Bernadette Sauvaget nous montre dans son article du vendredi 23 septembre 2016 pour Libération.fr que le prélat catholique est assigné dans une procédure au civil, démarche peu courante en France, par un homme de qui l'accuse de l'avoir violé et abusé sexuellement il y a plus de quarante ans.

Cela pourrait faire date. Quatorze ans après avoir été classée sans suite à cause de la prescription des faits, l’affaire mettant en cause Monseigneur Jean-Michel di Falco, l’actuel évêque de Gap, ressurgit. Accusant le prélat de l’avoir violé et abusé sexuellement au début des années 70, «Marc» (un prénom d’emprunt), la victime présumée, a entamé, selon son avocat Jean-Baptiste Moquet, une procédure au civil pour obtenir réparation du préjudice subi et réclamer des dommages et intérêts. Une démarche très peu courante en France contrairement à ce qui se passe dans les pays anglo-saxons.

«Nous avons épuisé toutes les autres procédures judiciaires», explique l’avocat de Marc. Personnalité très médiatique, Mgr Di Falco, un proche de Bernadette Chirac et de l’homme d’affaires François Pinault, a toujours nié les faits. En 2003, le prélat, ancien porte-parole de la Conférence des évêques de France (CEF), promis à un brillant avenir dans l’Église, avait été nommé dans un petit diocèse, peu prestigieux, celui de Gap, dans les Hautes-Alpes. Discret ces dernières années, Mgr Di Falco est revenu sur le devant de la scène grâce au succès du groupe de chanteurs Les Prêtres qu’il a créé.

Selon Me Moquet, les scandales de pédophilie qui ont secoué, ces derniers mois, l’Église catholique en France ont joué un rôle déterminant dans la décision de son client d’entamer une nouvelle procédure. Dans cette affaire, Me Moquet affirme avoir assigné également au civil le diocèse de Paris et lui réclamer aussi des dommages et intérêts. Pour le moment, celui-ci se refuse à tout commentaire.
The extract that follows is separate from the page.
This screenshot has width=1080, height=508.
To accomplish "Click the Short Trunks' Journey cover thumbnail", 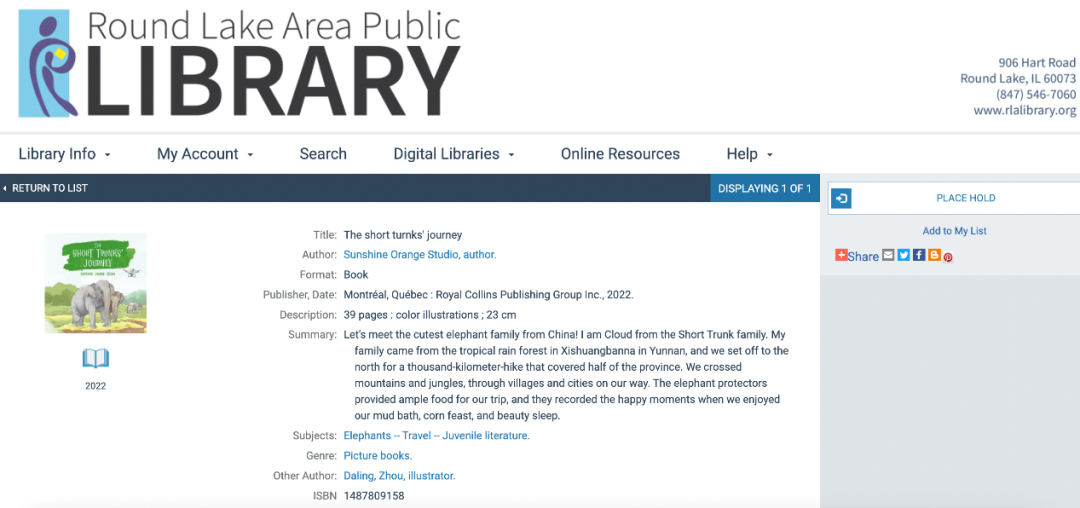I will tap(95, 283).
Si la procédure aboutissait, ce serait une première dans l’Hexagone. «À notre connaissance, aucun diocèse en France n’a été poursuivi au civil dans des affaires de pédophilie», affirme une source proche de la Conférence des évêques de France.

De son côté, l’association de victimes, La Parole Libérée, a apporté son soutien à la démarche de Marc avec lequel elle est en lien. «Nous saluons son engagement et son courage, déclare son président, François Devaux. Il ne le fait pas pour de l’argent mais pour faire avancer la cause.» De l’avis de plusieurs spécialistes, il n’y aurait pas eu, en France ces dernières années, de victimes de prêtres pédophiles à entamer des procédures au civil. «Réclamer des dommages et intérêts est une démarche très difficile, estime François Devaux, c’est monétiser, en quelque sorte, une vie.» Aux États-Unis, des milliers victimes de prêtres pédophiles ont réclamé des dommages et intérêts, en portant l’affaire devant les tribunaux ou par des négociations avec les autorités catholiques. Des scandales qui auraient coûté, selon des estimations faites aux États-Unis, trois milliards de dollars à l’Église américaine dont une douzaine de diocèses ont été contraints de déposer le bilan.
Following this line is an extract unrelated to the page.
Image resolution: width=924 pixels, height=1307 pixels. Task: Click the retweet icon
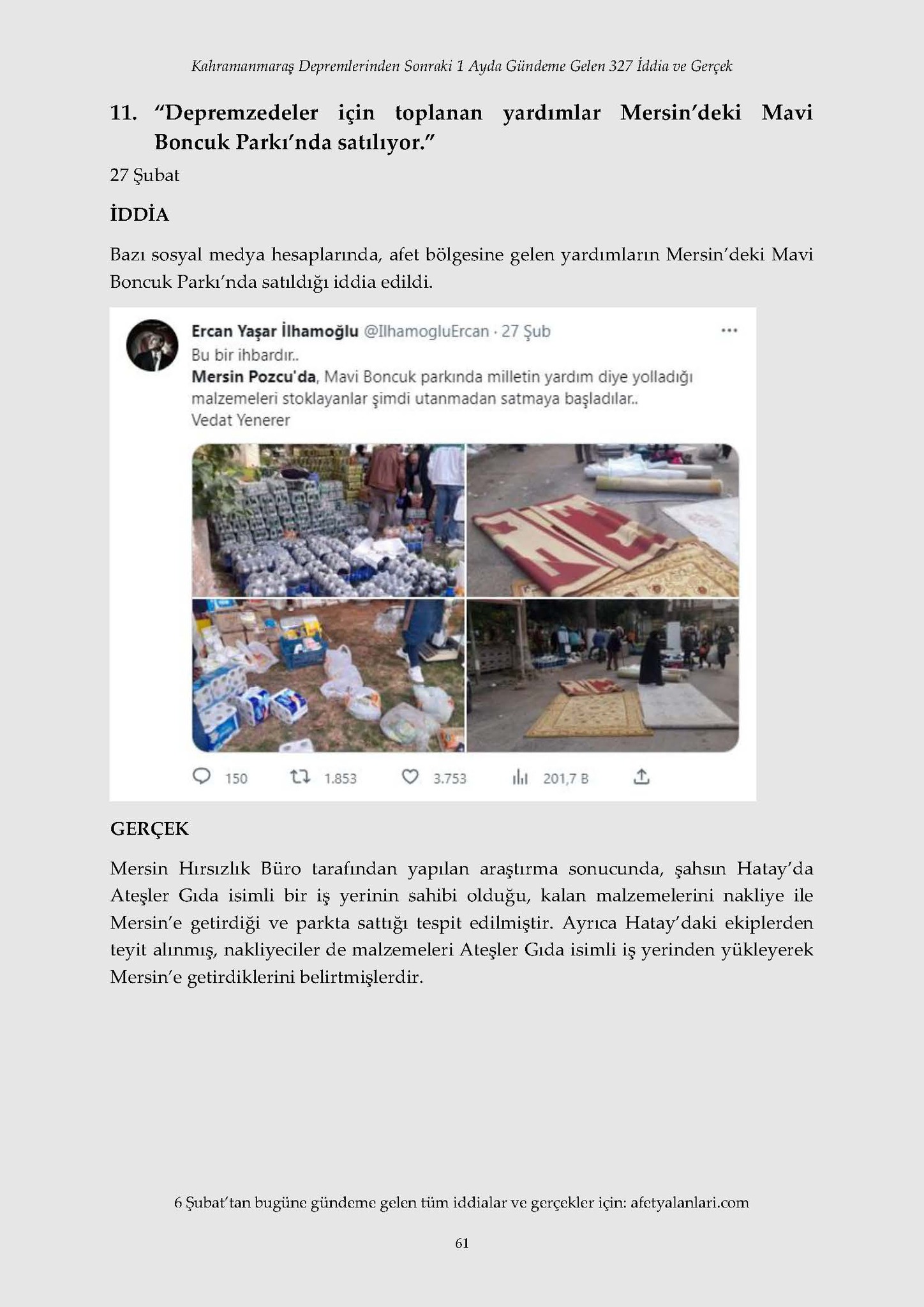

L’OBS nous fait savoir que dans sa démarche, il est soutenu par un autre ancien élève de l'évêque de Gap, au collège Bossuet (6e), dirigé par Monseigneur Di Falco. L'homme préfère lui aussi garder l'anonymat. Sa plainte avait également été classée sans suite en 2002 pour cause de prescription : "Nous sommes ensemble contre Di Falco, contre le mal qu’il a fait sur nous et que nous portons toujours malgré les 40 ans passés. C’est un manipulateur", a-t-il déclaré ce matin sur France Inter.

Comme nous pouvons le voir l'affaire Barbarin a encouragé "Marc" à persévérer dans sa démarche et à essayer de provoquer une réaction saine et normale contre de tels actes. Les langues se délient et cela est salutaire pour l’Église.